Requirement: Put everything in the records from the line containing "You are a computer-use agent. This" down to the line containing "Click the add reference" into a JSON list of strings, one string per line, leaving out any blank lines.

▬▬▬▬▬▬

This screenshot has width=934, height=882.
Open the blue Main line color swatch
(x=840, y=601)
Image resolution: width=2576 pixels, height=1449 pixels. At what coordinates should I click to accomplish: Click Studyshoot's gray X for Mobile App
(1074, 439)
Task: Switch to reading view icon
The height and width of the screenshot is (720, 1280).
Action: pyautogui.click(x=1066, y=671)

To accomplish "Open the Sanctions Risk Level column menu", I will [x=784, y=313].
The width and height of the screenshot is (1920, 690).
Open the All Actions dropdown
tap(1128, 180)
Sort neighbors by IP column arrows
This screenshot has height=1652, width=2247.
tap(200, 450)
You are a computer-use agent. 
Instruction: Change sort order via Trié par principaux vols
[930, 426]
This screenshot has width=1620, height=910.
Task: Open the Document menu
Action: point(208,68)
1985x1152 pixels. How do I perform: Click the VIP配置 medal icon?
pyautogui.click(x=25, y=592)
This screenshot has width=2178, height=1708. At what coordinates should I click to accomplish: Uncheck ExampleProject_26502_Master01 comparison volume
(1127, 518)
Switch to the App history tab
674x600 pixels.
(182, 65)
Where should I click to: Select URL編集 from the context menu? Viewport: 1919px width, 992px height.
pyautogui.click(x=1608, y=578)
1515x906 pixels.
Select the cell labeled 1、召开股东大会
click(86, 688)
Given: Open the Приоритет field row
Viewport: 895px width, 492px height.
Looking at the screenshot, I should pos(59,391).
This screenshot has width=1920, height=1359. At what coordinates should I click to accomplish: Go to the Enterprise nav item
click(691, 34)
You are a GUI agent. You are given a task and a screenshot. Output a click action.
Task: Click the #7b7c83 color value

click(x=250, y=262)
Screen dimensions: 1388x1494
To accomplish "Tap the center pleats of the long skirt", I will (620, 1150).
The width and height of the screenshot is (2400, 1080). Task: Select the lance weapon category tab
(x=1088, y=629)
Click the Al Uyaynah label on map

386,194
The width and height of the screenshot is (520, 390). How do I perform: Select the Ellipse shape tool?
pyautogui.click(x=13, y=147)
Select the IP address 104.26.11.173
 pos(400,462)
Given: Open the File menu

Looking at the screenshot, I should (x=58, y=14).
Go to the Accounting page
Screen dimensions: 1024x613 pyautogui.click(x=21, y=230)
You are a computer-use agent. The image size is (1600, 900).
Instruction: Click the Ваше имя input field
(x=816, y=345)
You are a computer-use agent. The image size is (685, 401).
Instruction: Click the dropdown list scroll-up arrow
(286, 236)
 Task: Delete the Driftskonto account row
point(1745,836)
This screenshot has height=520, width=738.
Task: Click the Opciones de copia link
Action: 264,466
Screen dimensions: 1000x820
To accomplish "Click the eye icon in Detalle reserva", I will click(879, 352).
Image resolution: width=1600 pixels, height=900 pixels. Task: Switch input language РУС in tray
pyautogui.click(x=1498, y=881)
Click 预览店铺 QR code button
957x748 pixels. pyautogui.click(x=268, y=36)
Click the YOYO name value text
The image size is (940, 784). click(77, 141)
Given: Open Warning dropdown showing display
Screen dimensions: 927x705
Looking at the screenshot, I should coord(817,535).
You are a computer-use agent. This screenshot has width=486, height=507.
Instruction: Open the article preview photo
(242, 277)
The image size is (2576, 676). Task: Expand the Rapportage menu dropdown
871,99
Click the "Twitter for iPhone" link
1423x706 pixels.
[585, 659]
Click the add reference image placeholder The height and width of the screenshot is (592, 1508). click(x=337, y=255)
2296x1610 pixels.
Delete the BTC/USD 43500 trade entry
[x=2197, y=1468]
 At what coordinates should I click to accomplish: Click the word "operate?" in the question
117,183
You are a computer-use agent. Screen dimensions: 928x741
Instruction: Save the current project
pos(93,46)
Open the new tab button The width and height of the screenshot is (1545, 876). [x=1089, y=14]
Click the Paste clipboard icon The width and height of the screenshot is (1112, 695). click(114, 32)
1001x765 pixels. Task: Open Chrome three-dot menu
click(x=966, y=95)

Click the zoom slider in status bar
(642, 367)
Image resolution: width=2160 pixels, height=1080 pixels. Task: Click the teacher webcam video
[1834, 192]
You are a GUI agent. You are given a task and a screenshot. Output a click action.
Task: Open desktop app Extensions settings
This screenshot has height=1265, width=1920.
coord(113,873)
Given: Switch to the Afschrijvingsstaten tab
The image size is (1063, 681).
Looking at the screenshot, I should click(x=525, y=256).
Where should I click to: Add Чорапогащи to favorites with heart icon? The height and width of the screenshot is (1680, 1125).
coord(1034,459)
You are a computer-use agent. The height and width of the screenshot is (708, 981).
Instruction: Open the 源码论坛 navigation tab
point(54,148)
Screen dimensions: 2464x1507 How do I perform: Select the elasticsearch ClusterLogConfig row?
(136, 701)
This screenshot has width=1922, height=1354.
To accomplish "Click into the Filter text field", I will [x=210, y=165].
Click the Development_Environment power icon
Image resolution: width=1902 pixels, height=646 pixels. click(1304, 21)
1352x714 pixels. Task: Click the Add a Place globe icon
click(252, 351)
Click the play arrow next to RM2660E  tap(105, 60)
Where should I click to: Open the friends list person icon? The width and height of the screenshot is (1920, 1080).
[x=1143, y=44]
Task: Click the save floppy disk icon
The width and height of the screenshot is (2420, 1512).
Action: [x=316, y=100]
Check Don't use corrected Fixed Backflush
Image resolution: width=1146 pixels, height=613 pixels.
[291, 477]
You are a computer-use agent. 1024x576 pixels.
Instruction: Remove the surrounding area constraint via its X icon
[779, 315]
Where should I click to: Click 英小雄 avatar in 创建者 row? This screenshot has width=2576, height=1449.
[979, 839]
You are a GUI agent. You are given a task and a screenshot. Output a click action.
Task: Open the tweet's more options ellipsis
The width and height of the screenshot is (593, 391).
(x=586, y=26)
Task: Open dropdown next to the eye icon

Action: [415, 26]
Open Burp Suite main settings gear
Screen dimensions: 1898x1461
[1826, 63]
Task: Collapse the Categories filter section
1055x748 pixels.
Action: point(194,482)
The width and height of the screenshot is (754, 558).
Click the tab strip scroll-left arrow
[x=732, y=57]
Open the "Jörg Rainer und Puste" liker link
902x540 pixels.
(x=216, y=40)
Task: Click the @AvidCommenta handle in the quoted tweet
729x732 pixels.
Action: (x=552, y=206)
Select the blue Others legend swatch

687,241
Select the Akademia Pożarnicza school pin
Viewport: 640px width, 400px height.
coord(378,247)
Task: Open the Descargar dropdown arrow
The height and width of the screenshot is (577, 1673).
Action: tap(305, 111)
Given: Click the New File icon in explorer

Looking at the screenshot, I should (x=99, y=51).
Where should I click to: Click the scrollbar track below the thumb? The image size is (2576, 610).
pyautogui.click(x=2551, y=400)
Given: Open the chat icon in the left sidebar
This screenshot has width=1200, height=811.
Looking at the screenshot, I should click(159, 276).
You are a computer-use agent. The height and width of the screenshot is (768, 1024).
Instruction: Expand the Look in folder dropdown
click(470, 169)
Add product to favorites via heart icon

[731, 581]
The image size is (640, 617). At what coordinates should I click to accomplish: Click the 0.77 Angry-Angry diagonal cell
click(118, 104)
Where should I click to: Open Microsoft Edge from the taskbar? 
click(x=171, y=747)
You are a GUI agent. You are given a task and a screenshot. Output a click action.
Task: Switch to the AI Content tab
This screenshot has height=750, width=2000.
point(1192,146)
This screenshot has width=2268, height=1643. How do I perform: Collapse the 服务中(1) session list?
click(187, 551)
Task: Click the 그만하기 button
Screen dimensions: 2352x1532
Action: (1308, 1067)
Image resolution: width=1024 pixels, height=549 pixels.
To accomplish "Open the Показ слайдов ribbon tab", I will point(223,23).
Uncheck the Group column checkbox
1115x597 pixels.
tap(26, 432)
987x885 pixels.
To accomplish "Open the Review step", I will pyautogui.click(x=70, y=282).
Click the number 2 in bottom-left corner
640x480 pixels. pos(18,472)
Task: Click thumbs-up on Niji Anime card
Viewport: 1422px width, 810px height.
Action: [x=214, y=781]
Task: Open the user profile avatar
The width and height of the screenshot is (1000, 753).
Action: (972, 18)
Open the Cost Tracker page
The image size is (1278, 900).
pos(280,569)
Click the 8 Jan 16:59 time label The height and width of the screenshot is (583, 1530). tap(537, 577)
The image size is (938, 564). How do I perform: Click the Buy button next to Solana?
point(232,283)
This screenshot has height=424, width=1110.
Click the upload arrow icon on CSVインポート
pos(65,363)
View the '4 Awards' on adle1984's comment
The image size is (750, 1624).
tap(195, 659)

▬▬▬▬▬▬

Task response:
[
  "You are a computer-use agent. This screenshot has width=486, height=507.",
  "Instruction: Open the article preview photo",
  "(242, 277)",
  "The image size is (2576, 676). Task: Expand the Rapportage menu dropdown",
  "871,99",
  "Click the \"Twitter for iPhone\" link",
  "1423x706 pixels.",
  "[585, 659]",
  "Click the add reference image placeholder The height and width of the screenshot is (592, 1508). click(x=337, y=255)"
]